Friday saw the leak of a policy paper in which Lindner, who is also the leader of the FDP, laid out a plan for tax cuts and scaling back already adopted climate policies. His proposals, which are in line with his party’s balanced-budget approach, are starkly at odds with the visions of the SPD and the Greens, the FDP’s more left-leaning coalition partners.
The 18-page leaked document has drawn comparisons to a 1982 paper by then-Economy Minister Otto Graf Lambsdorff (also of the FDP), which ended up bringing down the SPD-led government. This paved the way for a takeover by the center-right Christian Democratic Union — and to Helmut Kohl leading Germany for 16 years.

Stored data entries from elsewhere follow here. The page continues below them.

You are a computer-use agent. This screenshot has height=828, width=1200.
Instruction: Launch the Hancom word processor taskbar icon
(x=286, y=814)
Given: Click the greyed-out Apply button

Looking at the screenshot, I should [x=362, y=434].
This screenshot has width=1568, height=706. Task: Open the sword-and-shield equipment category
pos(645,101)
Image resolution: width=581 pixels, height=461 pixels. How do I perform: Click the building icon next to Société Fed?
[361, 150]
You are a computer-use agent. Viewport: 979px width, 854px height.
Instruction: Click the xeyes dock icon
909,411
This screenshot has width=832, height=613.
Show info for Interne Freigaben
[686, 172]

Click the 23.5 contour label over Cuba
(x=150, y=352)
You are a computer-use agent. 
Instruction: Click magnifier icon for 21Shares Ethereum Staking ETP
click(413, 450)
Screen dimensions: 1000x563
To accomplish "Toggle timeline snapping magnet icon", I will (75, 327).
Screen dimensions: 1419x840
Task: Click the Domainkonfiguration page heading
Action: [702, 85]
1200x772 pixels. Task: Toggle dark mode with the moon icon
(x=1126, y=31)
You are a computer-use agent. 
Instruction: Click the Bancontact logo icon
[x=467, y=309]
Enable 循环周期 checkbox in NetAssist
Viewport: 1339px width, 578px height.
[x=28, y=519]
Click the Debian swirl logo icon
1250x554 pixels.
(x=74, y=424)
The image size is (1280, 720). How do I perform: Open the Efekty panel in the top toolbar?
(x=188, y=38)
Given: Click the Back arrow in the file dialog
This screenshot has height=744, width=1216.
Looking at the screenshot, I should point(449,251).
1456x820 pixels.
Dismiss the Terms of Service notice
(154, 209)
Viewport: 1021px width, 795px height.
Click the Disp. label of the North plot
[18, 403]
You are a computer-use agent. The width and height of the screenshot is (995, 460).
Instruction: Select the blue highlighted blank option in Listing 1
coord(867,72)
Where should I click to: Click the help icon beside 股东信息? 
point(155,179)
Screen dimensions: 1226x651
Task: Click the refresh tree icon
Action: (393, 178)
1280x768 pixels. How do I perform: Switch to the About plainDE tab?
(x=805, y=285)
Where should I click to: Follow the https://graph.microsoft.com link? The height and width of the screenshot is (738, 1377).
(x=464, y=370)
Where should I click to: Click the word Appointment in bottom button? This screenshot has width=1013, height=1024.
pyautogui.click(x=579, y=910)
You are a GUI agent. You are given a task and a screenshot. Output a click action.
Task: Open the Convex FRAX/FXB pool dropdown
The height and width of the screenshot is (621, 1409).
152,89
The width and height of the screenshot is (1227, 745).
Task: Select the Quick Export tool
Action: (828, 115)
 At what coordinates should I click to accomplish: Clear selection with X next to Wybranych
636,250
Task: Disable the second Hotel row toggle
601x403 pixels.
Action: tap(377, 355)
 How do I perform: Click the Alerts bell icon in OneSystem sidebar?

Lindner’s detailed text, which reads as if weeks of work went into it, sent shock waves through Berlin and prompted Scholz to invite the head of the SPD and Lindner for talks in the chancellery on Sunday evening.
Subsequent crisis meetings between Scholz, Lindner and Habeck have since been scheduled, with the final one to take place Wednesday. That evening, the government’s highest-ranking council, the coalition committee, is set to convene to decide whether the partners sign off on a common plan — or go their separate ways.
The latter would either mean the collapse of the governing coalition and thus snap elections, likely in spring; or an FDP exit from the governing coalition, with the SPD and the Greens continuing to rule in a minority government.
“The chancellor and the finance minister have assured each other that there will be no spontaneous decision until Wednesday,” Bijan Djir-Sarai, the FDP’s general secretary, told reporters on Monday in Berlin.